The general blueprint for the design and creation of Millennium Greens specified both green, natural areas and an area suitable for public events. The Trust Deeds also specified that no buildings were to be built on the land and not more than 10% of the land should be hard areas, such as paving or car parks.

Another requirement of the original sponsors was that they would not provide formal sporting grounds and play equipment, so no pitches or playground apparatus were to be built with their funds.

Every Millennium Green was to have a feature: some kind of sculpture or other creation which could act as a focus for the green's creation and opening. Various green projects chose something inspired by the history or geography of their locality, such as a statue, water feature or sun-dial. Many of these were unveiled at an official opening ceremony for the green.

== Creation ==
The Countryside Agency (CA) administered the creation of the greens, with regional officers studying grant applications and plans, then surveying land and discussing details with local would-be trustees.
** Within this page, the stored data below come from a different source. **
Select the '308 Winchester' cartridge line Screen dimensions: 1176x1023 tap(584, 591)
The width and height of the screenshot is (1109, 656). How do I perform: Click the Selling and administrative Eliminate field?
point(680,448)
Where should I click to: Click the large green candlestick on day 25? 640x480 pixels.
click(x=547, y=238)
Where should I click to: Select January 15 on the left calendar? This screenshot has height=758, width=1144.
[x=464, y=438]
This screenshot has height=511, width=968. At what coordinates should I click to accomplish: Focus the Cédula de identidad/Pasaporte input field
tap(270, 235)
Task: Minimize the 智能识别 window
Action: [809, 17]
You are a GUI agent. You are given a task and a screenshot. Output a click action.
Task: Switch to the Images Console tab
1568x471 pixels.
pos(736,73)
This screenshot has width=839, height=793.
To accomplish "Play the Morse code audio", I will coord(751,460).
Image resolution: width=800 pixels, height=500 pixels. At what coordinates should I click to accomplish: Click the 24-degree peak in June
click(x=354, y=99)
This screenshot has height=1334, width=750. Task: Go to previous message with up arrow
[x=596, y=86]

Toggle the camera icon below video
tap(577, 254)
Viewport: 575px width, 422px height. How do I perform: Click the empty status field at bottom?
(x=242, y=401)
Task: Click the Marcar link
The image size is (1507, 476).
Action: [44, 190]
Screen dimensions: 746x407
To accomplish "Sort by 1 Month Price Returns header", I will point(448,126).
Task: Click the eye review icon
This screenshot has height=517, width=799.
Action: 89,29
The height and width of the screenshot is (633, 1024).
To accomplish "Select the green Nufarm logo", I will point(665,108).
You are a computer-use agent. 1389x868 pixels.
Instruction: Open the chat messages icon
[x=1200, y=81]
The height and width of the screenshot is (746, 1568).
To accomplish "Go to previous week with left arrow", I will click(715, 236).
The CA's team suffered from many of their operatives being on short-term contracts to do this work, encouraging them to look for new work elsewhere, then leave before the end of the project.

== Wildlife ==
Having a wildlife area is a part of the aims of creating and running a Millennium Green and most of the greens' trusts maintain an interest in the wildlife of their greens. Most websites relating to each green have something to say about wildlife and many have photos and lists of species.

== Legacy ==
By the end of the scheme, 245 out of the planned 250 Millennium Greens were created. Whilst some lessons were learnt about creating such schemes, the Countryside Agency considered the project such a success that in 2001 it launched Doorstep Greens to continue creating locally-run public green areas. The CA's successor, Natural England, has evaluated both schemes and identified some weaknesses in the plans for both Pocket Parks and Millennium Greens that have made them difficult to create and maintain in perpetuity. Millennium Greens and Doorstep Greens have won numerous Green Pennant Awards. Royal Mail celebrated the Millennium Green project in its People and Places stamps as part of its Millennium Collection in 2000.

The greens were intended to last in perpetuity and, as such, each was set up with a trust deed including requirements to keep the land and have it available for access by the general public. As charitable trusts, each body's operation is controlled by the Charity Commission. Many Millennium Greens were established with formal links to other charities and official bodies. Their deeds enable them to work with commercial sponsors, and some greens have used sponsorship to further their aims.

Because the trusts are reliant on local volunteers being willing to stand as trustee, some trusts are no longer independent. A number have been changed by Natural England and the Charity Commission, with the local authority usually becoming the green's sole trustee.

Whilst the greens were intended to last in perpetuity, with most of them given a 999-year lease, they are vulnerable to compulsory purchase if the local authority wants to change the use of the land.